But then there's Johnny Mercer’s song, “One for My Baby and One More for the Road.”

I know what he’s saying. I feel what he’s saying because his words put me in the bar next to a guy with a broken heart. Just like the times when I've been in a bar with a broken-hearted friend who's had a little too much to drink. Listen to Frank Sinatra's version. You'll see how Mercer's words brought it all back to me.

Read the lyrics. There is no complicated, obscure language. I counted 168 one-syllable words, 24 two-syllable words and two three-syllable words. Now you might say, yes, but this is songwriting; I’m writing marketing materials, and I’ve got to sound smart. You sound smart through the power of your ideas, not the complexity of your language. Besides, one of the most creative things you can do is take creative thinking from one discipline and apply it to a seemingly different endeavor. (Pardon those three-syllable words, but I couldn't find smaller words that meant the same thing. That's a good test, by the way.)

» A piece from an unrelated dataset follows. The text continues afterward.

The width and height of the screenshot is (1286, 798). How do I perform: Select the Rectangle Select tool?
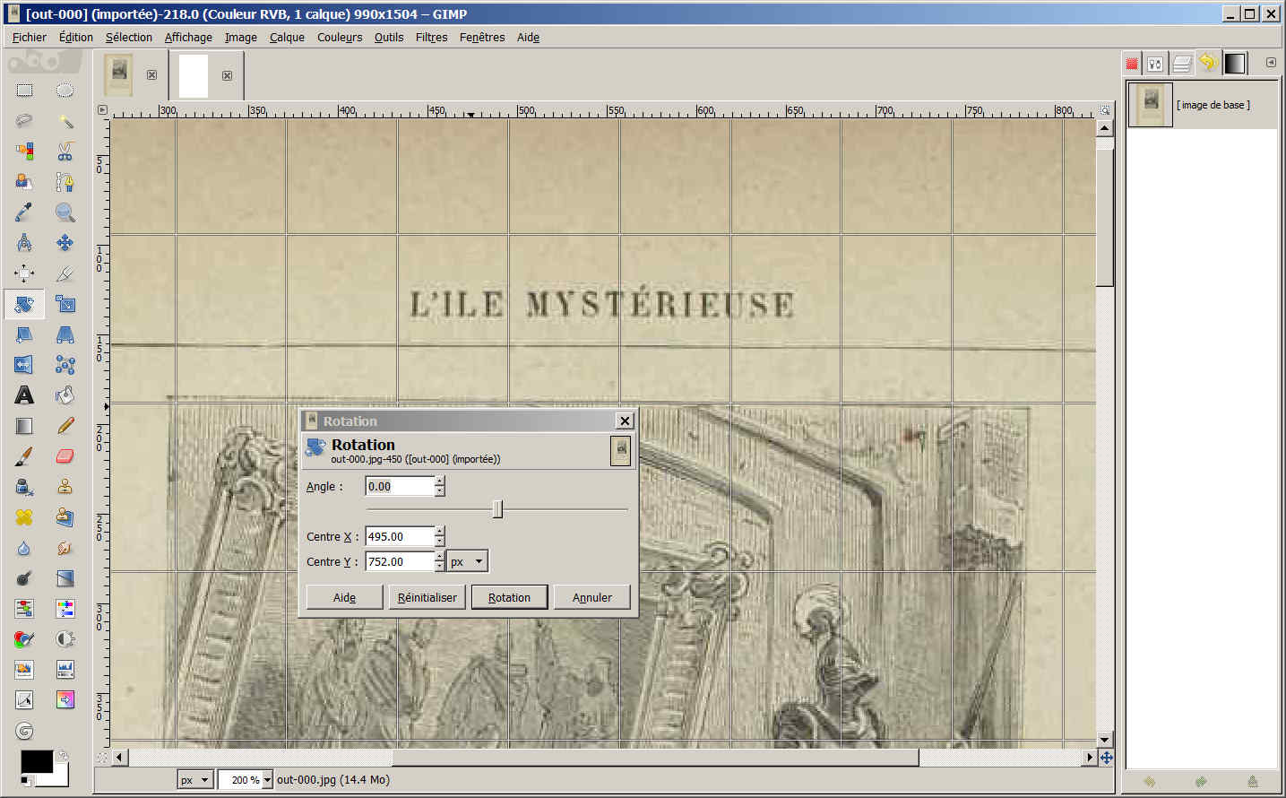[x=24, y=91]
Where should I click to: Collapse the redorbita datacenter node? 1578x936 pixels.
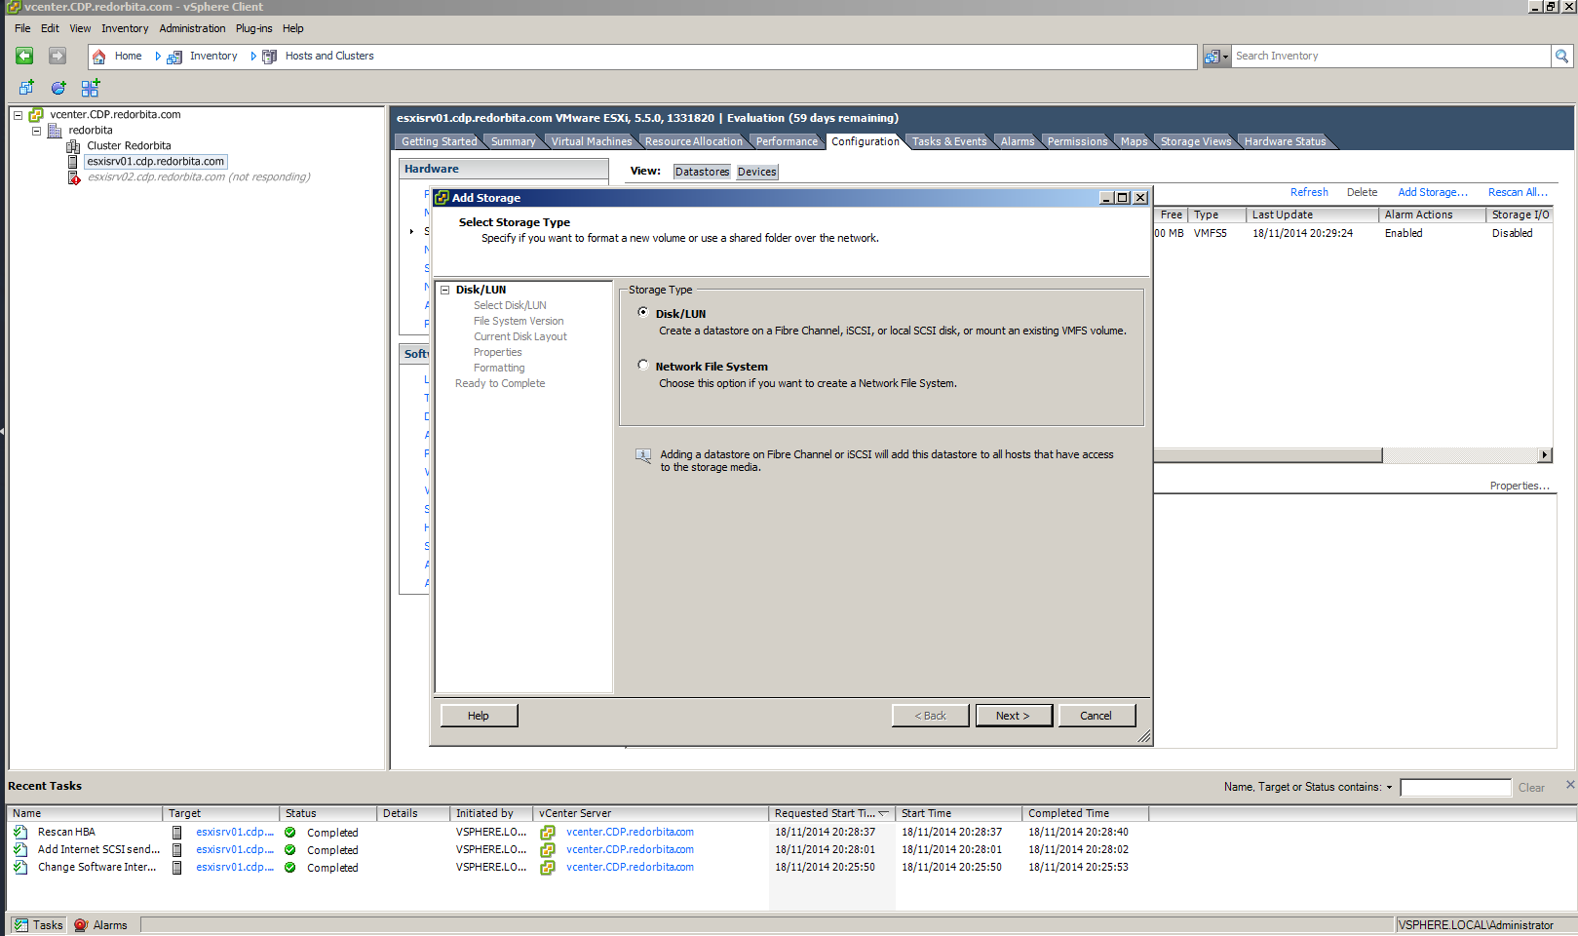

Rembrandt helps design my website.

Check the lighting for the photo on my website home page. Remember Rembrandt's dramatic side lighting where shadows on faces fade into the background? The photographer may not know it, but I do believe Rembrandt was at the photo shoot.

And ever notice how so much of Degas's work was asymmetrical? And how he used composition as a directional device to carry you through his paintings? My creative consulting page photo is off-center; it seems more interesting. And the contour of the man’s face and edge of his hand creates a directional device that leads you to the headline below. Check it out. Thanks, Degas.

One last example: When I ran an advertising agency we wanted to improve the creativity of our sound tracks, and we stumbled on a source of inspiration I never would have thought of – old radio programs from the 1940s. I listened, and the writing, acting, music and sound effects grabbed me and never let me go.

I could hear it, feel it and see it. I had found the home of visual radio, long ago created and now forgotten.

See radio (and I do mean see it) at its best. Check out "The Hitchhiker." (The story begins just after the 3-minute mark.

Look how the writer, Alan Maislen, used old-time radio inspiration to create a new radio campaign. He uses storytelling, interesting voices and sound effects to grab and keep the listener involved. Then he abruptly slams the listener with the single-minded selling idea. It's abrupt, but that makes it work; it also makes it funny. Check out “Deadeye.” You'll see what I mean.

As a consultant, I tell my clients to look beyond the obvious, and that includes their own business category. Have you ever noticed that so much retail advertising looks like a lot of other retail advertising? And bank advertising looks like bank advertising, and insurance advertising … OK, I’ll stop beating the dead horse. But, while you're at it, don't overlook the old masters in art, literature and music.

I recently heard an interview with the singer Tony Bennett. He said, “Don’t steal from another person; that’s plagiarism. Steal from everyone; that’s research.”

And while you’re at it, include the old masters.

Hemingway never said “paradigm shift.”

So, I took a rigorous approach while enhancing and leveraging the paradigm. That’s how I maximized the solution.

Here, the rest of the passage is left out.